The wings weren’t enough to salvage our dinner. Deep-fried and then clearly left to sit around for a while, the chicken wings packed a pleasantly spicy, vinegary sauce, which was wasted on limp, soggy chicken wings, lukewarm in their wet Styrofoam box.

The entire experience was a throwback to an era in Maine pizza-making that I thought had ended long ago, when pizza was almost exclusively the domain of gas stations and convenience stores, when pounds of poor-quality toppings were pulled from giant, garbage-bag-sized plastic containers, piled on thick dough cushions, and cooked in anemic, lukewarm ovens. It’s a relic, a remainder, a leftover, and the fact that pizza like this continues to exist at all does the entire pizza-making industry an incredible disservice, as it conceivably trains whole new generations that this is what to expect from pizza. It’s easy to see why many Mainers don’t have warm memories of sitting on craggy coastlines, near scenic lighthouses, munching on pizza. If this was the first kind of pizza you ever tried, and if you grew up thinking this was what all pizza was like, you wouldn’t ever want to eat it, either.

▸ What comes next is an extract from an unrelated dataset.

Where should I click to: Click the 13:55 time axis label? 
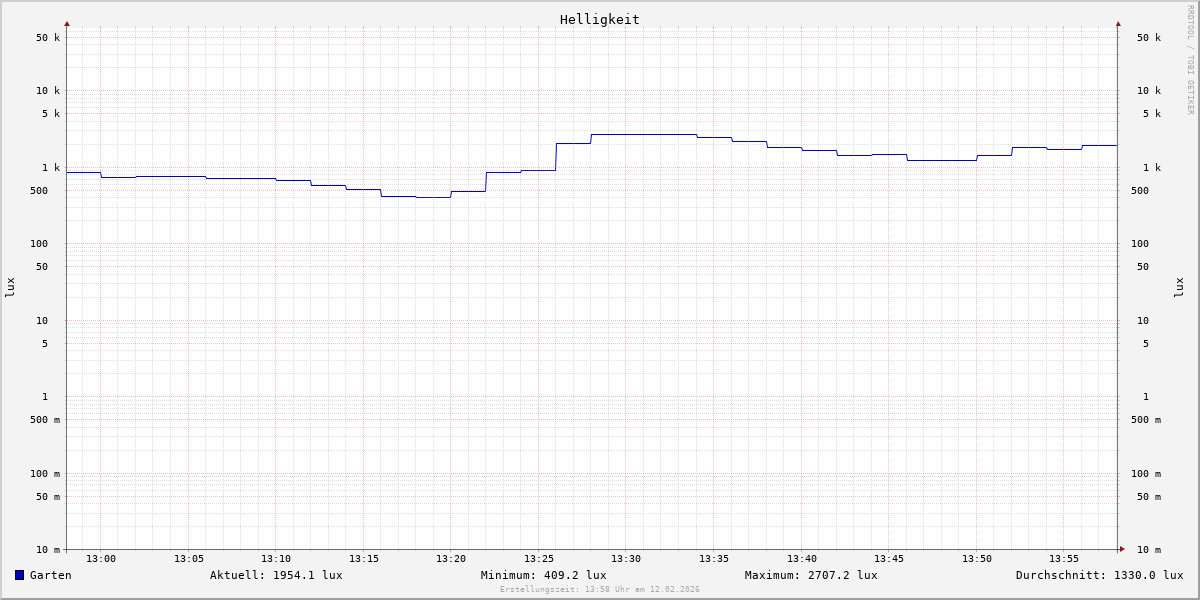1064,559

*Edit: A reader just pointed out via our Facebook page that Pizza Time bakes their wings, rather than fries them. This explains their sogginess, but if anything, makes me like them even less.

Comments

  1. Diane says

    Pizza Time is not that bad, you must be very picky. Everone has different preferences. I personally don’t care for Flatbread and Ottos, Otto’s uuually over cooks their pizzas and Flatbread is to bland for my taste. Some people like heavy cheesy and gressy style pizzas!!

    • Malcolm says

      Yes, we are pretty picky about the things we eat. With so many delicious options in the world, it doesn’t seem like too much time or too many calories should be wasted on careless, sub-standard food. I will give you that, as compared to, say, the filling inside of a Hot Pocket, or the pizza you might eat out of a steamy plastic bag on a Continental flight from San Diego to Orlando, or a pizza-flavored Pringle that you took the time to soak in a puddle and then microwave, Pizza Time is not that bad. Even if you like “heavy cheesy and gressy style pizzas,” though, there are at least a dozen other places in town that I would recommend over Pizza Time.

    • Henry says

      “Some people like heavy cheesy and gressy style pizzas!!”

      Yes. They are called, “People who don’t like pizza.”

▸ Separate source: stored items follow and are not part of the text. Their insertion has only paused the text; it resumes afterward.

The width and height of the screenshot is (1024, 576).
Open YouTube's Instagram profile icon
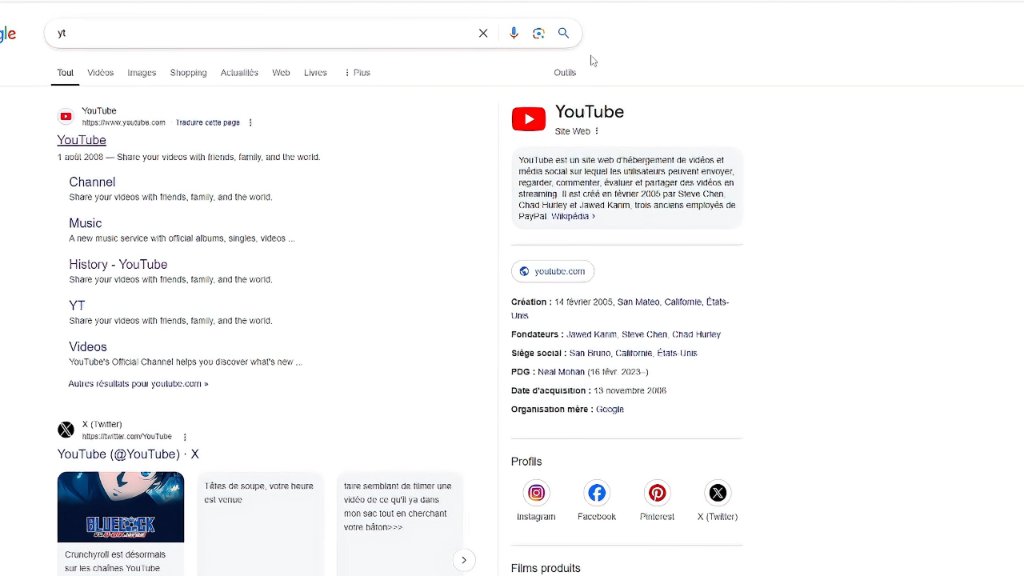click(536, 493)
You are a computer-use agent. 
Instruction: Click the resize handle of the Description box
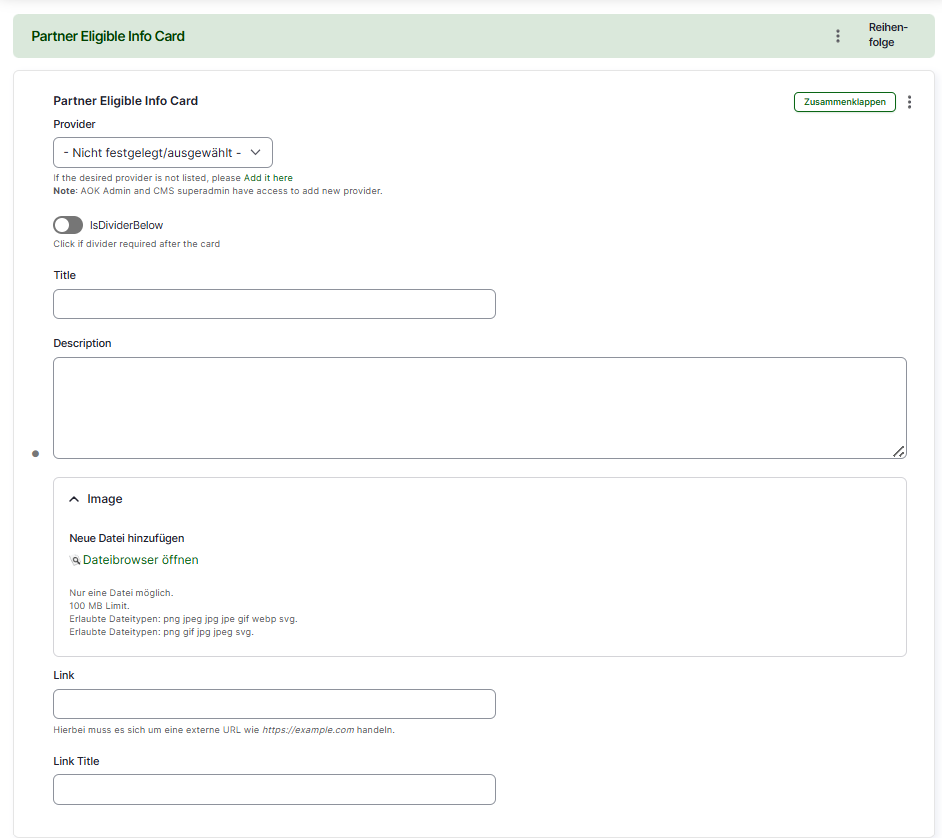[x=898, y=451]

      Otto’s isn’t overcooked. That’s what you get when you use an 800 degree oven, like you’re supposed to, rather than a heatlamp.

      Sorry for being a jerk. But holy crap, pizza. With Otto in town, we have to stop fooling ourselves about what’s pizza, southern maine, and what’s spongy oily porkbread.

  2. Sandy says

    Ate at Pizza time-once, and only once. Won’t waste my time, money or appetite on it again. There is pizza everywhere and plenty of places make it so much better.
    If you want cheap food, here it is. If you want good food, go someplace else.

    • Malcolm says

      I absolutely agree. Even if you are in the mood for junk pizza (which we admittedly, sometimes are), there are plenty of places doing it much, much better.

  3. Larry Baker says

    I don’t know…the pictures look appealing to me. Probably great compared to what we get around here.

    • Malcolm says

      Yes. Compared to pizza in Mexico, it was amazing, but that is the only possible metric by which it could be measured as a success. We were just talking about Pizza Messina the other day. That’s some weird stuff.

  4. stu says

    Love Flatbread, Ottos and Ricettas. (not to mention slabs at Micucci’s)
    Life is too short to eat bad food, but there is no bad pizza. A card board box with ketchup and saran wrap could qualify as pizza and not taste too bad.

  5. Dominic says

    Alright, I have to put my two cents in. I’ll come out and say that I work at and am part of the first pizza restaurant of Maine. Hint, there’s two left and I’m at the one in Westbrook. Begins with A, ends in ‘s. Started 1947.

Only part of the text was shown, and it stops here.